Sprint Connection

SoftBank isn’t planning a higher bid for Sprint, executive says

Updated: 2013-04-19T21:53:25Z

Bloomberg News

— SoftBank Corp., which offered $20.1 billion for control of Sprint Nextel Corp., isn’t planning to raise its offer after Dish Network Corp. made a competing bid, an executive at the Japanese company said.

Japan’s third-largest wireless operator will focus on its existing plans for Sprint, the executive said, asking not to be identified, as the discussions are private. Tokyo-based SoftBank hasn’t ruled out future action, the executive said.

Dish this week offered $25.5 billion for Sprint, the third-largest U.S. mobile phone company. SoftBank founder Masayoshi Son is facing an increasing risk of losing the deal as some Sprint shareholders, including Omega Advisors Inc. and billionaire John Paulson, have said they prefer Dish’s offer.

SoftBank and Sprint in a filing Friday with the Federal Communications Commission asked the agency to reject Dish’s request for a delay in its assessment of the deal and to promptly conclude its review.

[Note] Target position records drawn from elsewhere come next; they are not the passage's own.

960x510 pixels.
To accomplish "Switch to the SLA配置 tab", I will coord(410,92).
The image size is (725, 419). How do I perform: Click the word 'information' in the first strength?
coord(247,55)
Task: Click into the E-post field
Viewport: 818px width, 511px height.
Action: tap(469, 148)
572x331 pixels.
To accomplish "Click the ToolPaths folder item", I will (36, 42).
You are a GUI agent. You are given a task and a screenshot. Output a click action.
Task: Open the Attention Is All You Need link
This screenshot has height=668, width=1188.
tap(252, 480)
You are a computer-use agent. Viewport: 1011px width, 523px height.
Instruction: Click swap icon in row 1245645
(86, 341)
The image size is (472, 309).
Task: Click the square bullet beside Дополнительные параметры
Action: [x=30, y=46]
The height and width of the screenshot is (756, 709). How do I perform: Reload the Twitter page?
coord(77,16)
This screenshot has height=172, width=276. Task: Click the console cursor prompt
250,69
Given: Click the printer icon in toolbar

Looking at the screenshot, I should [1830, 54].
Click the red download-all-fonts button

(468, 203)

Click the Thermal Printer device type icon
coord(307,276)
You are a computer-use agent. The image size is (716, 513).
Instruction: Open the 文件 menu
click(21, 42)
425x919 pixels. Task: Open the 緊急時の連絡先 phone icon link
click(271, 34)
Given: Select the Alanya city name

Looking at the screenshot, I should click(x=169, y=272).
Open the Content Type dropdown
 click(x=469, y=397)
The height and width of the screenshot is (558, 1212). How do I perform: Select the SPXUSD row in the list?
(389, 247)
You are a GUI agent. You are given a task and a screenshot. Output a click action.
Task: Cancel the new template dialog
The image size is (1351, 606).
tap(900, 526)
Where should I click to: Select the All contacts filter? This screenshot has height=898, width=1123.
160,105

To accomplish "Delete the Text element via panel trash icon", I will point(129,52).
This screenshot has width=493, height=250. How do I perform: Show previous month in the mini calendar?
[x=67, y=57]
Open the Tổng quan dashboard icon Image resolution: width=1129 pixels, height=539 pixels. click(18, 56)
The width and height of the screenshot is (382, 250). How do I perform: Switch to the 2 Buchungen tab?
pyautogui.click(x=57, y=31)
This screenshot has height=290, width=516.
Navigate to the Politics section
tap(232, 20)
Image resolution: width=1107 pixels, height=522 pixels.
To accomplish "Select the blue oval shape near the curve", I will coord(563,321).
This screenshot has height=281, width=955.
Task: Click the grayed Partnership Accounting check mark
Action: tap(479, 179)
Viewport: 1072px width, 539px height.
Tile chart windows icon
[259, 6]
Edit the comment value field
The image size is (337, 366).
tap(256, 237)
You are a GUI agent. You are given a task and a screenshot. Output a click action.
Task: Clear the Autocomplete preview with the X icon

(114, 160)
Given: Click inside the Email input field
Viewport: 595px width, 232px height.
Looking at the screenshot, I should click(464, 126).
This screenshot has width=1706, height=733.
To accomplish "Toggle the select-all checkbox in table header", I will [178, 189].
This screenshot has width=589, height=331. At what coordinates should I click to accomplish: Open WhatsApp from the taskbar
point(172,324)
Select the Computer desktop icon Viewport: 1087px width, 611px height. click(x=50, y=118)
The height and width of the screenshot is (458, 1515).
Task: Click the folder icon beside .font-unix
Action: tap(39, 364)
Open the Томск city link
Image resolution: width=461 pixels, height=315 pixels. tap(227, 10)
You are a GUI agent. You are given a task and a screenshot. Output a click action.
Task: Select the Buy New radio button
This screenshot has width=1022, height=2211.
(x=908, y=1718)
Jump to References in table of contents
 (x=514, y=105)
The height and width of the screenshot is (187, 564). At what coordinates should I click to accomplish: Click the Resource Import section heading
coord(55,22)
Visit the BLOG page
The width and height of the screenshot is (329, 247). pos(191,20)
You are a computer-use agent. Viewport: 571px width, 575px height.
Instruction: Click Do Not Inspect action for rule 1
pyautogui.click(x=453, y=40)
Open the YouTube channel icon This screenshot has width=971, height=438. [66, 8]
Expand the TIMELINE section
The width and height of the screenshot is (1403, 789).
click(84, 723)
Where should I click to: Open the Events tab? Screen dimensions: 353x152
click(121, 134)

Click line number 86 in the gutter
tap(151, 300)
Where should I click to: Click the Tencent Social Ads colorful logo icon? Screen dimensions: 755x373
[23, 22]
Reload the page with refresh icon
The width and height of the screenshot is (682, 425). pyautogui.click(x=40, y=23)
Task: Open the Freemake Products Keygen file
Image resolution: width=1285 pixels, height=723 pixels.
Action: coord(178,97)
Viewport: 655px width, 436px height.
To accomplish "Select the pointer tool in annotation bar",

Sprint agreed in October to a deal that would give Tokyo-based SoftBank a 70 percent stake. The Japanese company’s proposal has “superior short- and long-term benefits” compared with Dish’s “highly conditional preliminary proposal,” SoftBank said April 16. SoftBank expects to complete the acquisition on July 1 under the terms agreed upon, it said.

The stock has lost 6.8 percent in Tokyo trading since Dish, based in Englewood, Colo., made its unsolicited offer April 15. That has narrowed SoftBank’s gain this year to 39 percent. Takeaki Nukii, a Tokyo-based spokesman for SoftBank, declined to comment.

Dish is offering Sprint’s owners $4.76 in cash and 0.05953 shares of Dish for each Sprint share, a stake that would represent about 32 percent of the combined company.

Dish said the offer is a 13 percent premium to the implied value of SoftBank’s deal, which is also a combination of cash and stock.

SoftBank would need to boost the cash portion of its offer for Sprint by as much as $2 billion to match Dish, Christopher Larsen, an analyst at Piper Jaffray & Co., said in a report. He has the equivalent of a buy rating for Sprint.

Sprint has to pay SoftBank $600 million if it recommends a rival offer, according to the terms of the deal. The Japanese company in October closed the purchase of $3.1 billion of convertible bonds that can be exchanged for more than 590 million Sprint shares.